+++ EXTRACT +++

C. elegans Single Nucleotide Polymorphism Data

Details of the analysis of this data and methodology for mapping has been described in a recent publication: Stephen R. Wicks, Raymond T. Yeh, Warren R. Gish, Robert H. Waterston, Ronald H.A. Plasterk. Rapid gene mapping in Caenorhabditis elegans using a high density polymorphism map. Nature Genetics 28:160-164. Nature Genetics, PubMed

Accessing the Data

SNP data is orgranized by chromosomes. Each chromosome is divided into 20 segments. Each chromosome view consists of 3 regions:

  • Region 1: Clicking on each of the numbered segments will bring up the SNPs for that segment in the second frame. The tick marks to the right of the chromosome indicates the relative SNP density in that region. To the right of the chromosome are the positions along the chromosome in basepairs

  • Region 2: In the view, the clones are labelled to the right of the chromosome. Each SNP is identified by the clone and the position within that clone. Polymorphisms are labelled in the following format:

    • Substitutions: S=AG One strain has the 'A' allele and the other strain has the 'G' allele.

    • Insertions: I2=CT CB4856 has inserted bases relative to N2 (ie. N2 has deleted bases). In this case the length of the insertion is 2 bases and the inserted bases are CT.

    • Deletions: D3=AAA CB4856 has deleted bases relative to N2 (ie. N2 has inserted bases). In this case the length of the deletion is 3 bases and the deleted bases are AAA.

  • Region 3: Probability of the SNP, CB4856 read name, position in the read, and PHRED quality for the nucleotide in the read are given.

    • Restriction Digest info: First column is the strain for which the digest is performed. Second column is the recognition site. Third column has all the isoschizomers which recognizes with the patter in column two. Fourth column are the positions cut by the enzyme (relative to the sequence below)

    • Sequence around the SNP with the polymorphism marked in red. N2 allele is always displayed first within the brackets.

+++

- WORK REQUEST A:
Answer these questions using the C. elegans SNP page:
(i) How many segments is each chromosome divided into?
(ii) In the insertion label I2=CT, what are the inserted bases?
(iii) Whose allele is always shown first within the brackets?
- WORK REQUEST B: Write out the C. elegans SNP page from "Accessing the Data" up to and including "the 'G' allele.".

+++ INPUT DATA +++

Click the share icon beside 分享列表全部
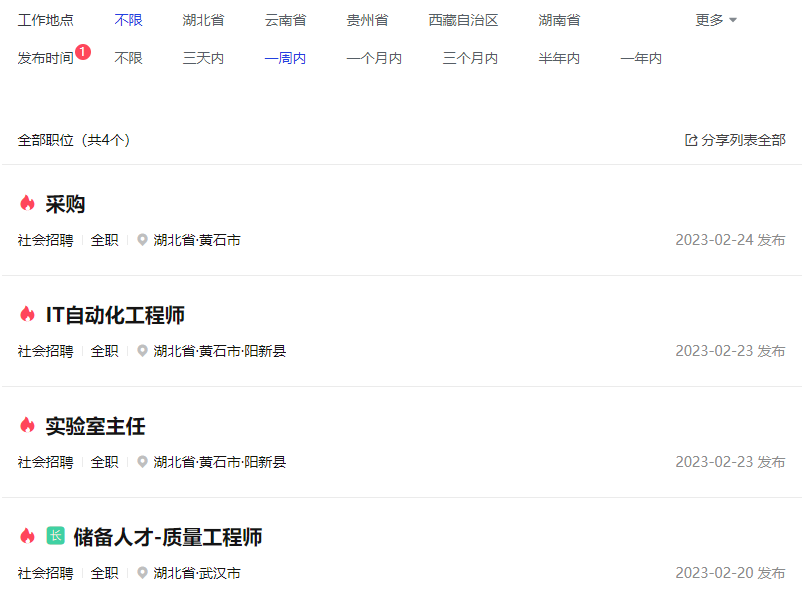Screen dimensions: 812x603 click(x=691, y=141)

+++

- EXERCISE RESULT A:
(i) 20
(ii) CT
(iii) N2's

- EXERCISE RESULT B:
Accessing the Data

SNP data is orgranized by chromosomes. Each chromosome is divided into 20 segments. Each chromosome view consists of 3 regions:

  • Region 1: Clicking on each of the numbered segments will bring up the SNPs for that segment in the second frame. The tick marks to the right of the chromosome indicates the relative SNP density in that region. To the right of the chromosome are the positions along the chromosome in basepairs

  • Region 2: In the view, the clones are labelled to the right of the chromosome. Each SNP is identified by the clone and the position within that clone. Polymorphisms are labelled in the following format:

    • Substitutions: S=AG One strain has the 'A' allele and the other strain has the 'G' allele.